** Opening PROVIDED DATA block **

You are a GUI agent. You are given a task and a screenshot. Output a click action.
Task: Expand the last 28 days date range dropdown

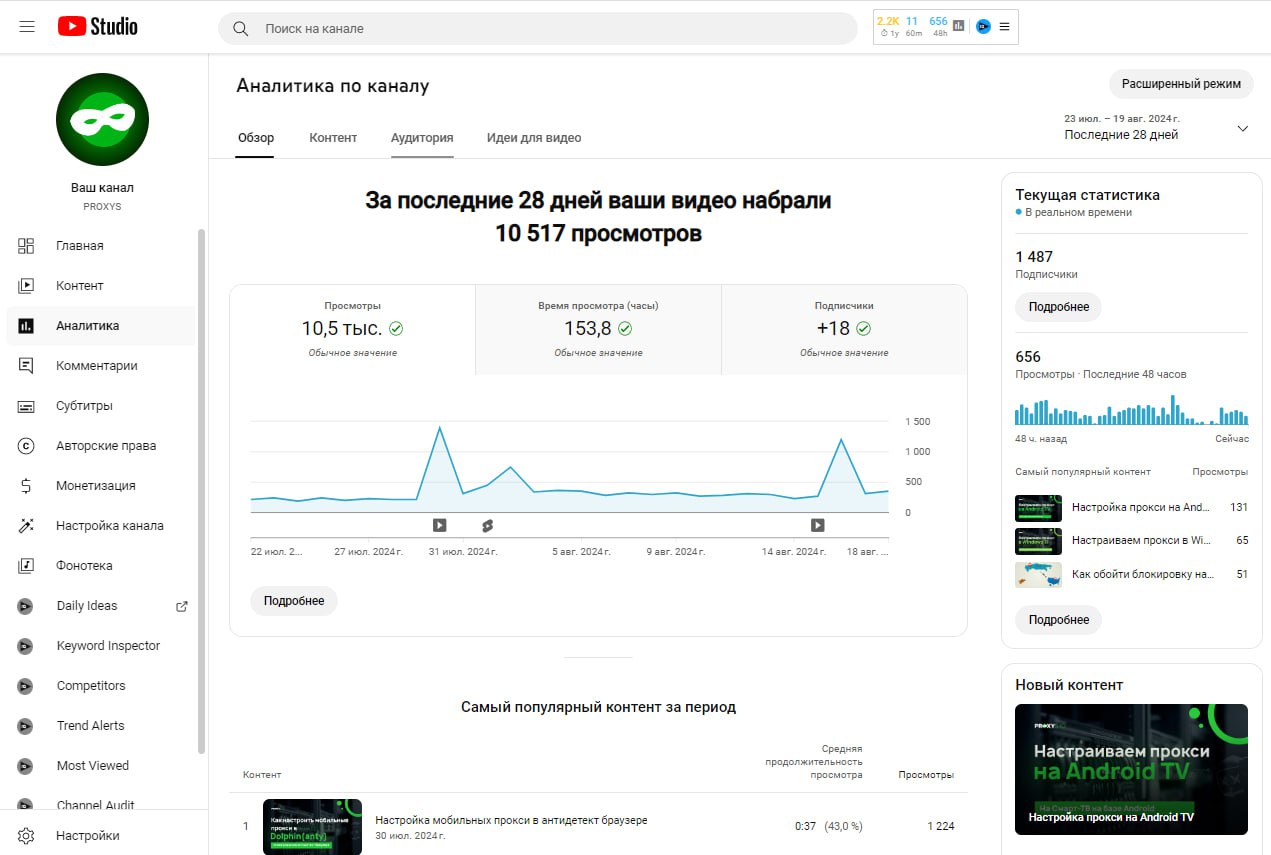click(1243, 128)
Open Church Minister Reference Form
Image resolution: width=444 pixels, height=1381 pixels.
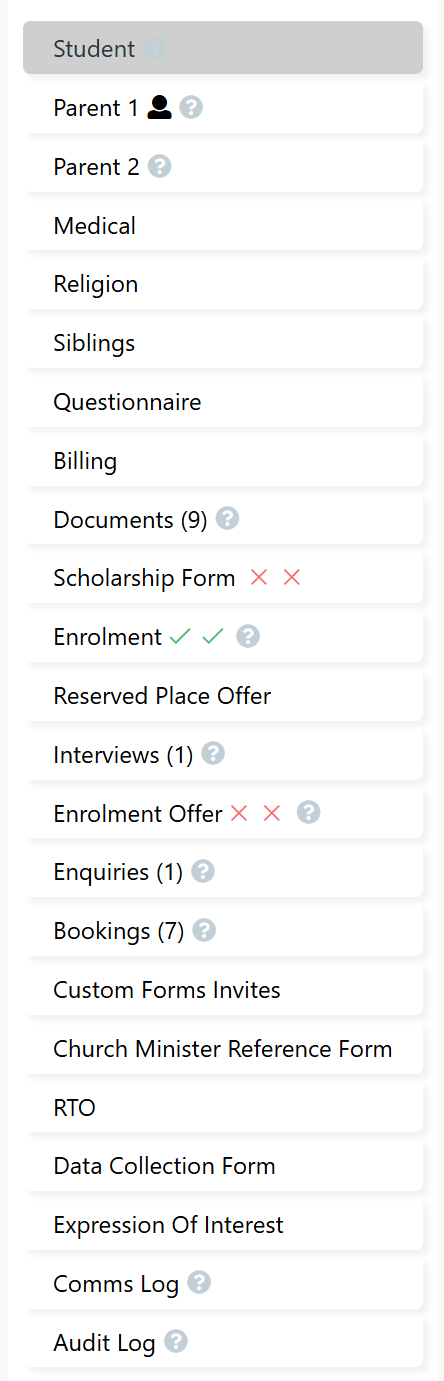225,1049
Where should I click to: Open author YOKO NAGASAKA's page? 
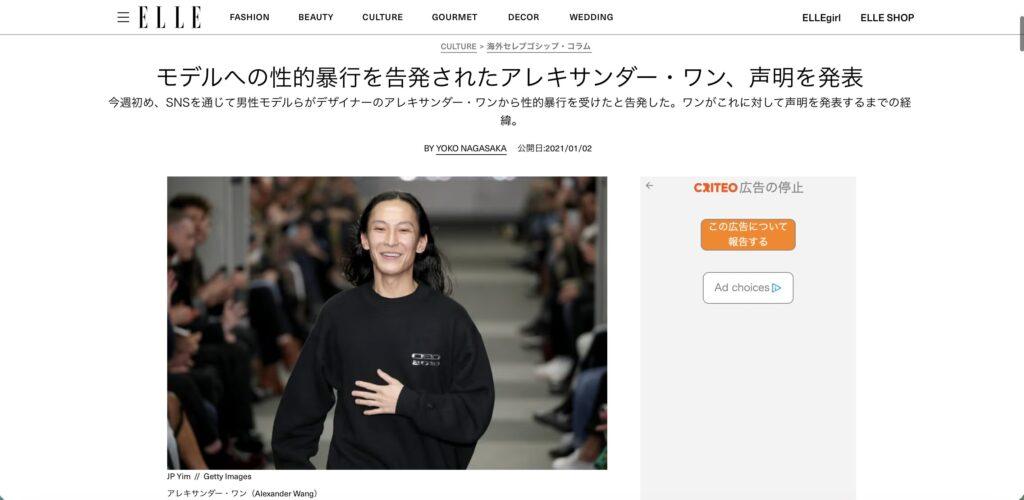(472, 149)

** Closing PROVIDED DATA block **

### WHAT YOU HAVE TO DO
Set down the data again, exactly, without images.

### EXERCISE ANSWER
You are a GUI agent. You are given a task and a screenshot. Output a click action.
Task: Expand the last 28 days date range dropdown

click(1243, 128)
Open Church Minister Reference Form
Image resolution: width=444 pixels, height=1381 pixels.
225,1049
Where should I click to: Open author YOKO NAGASAKA's page? 
(472, 149)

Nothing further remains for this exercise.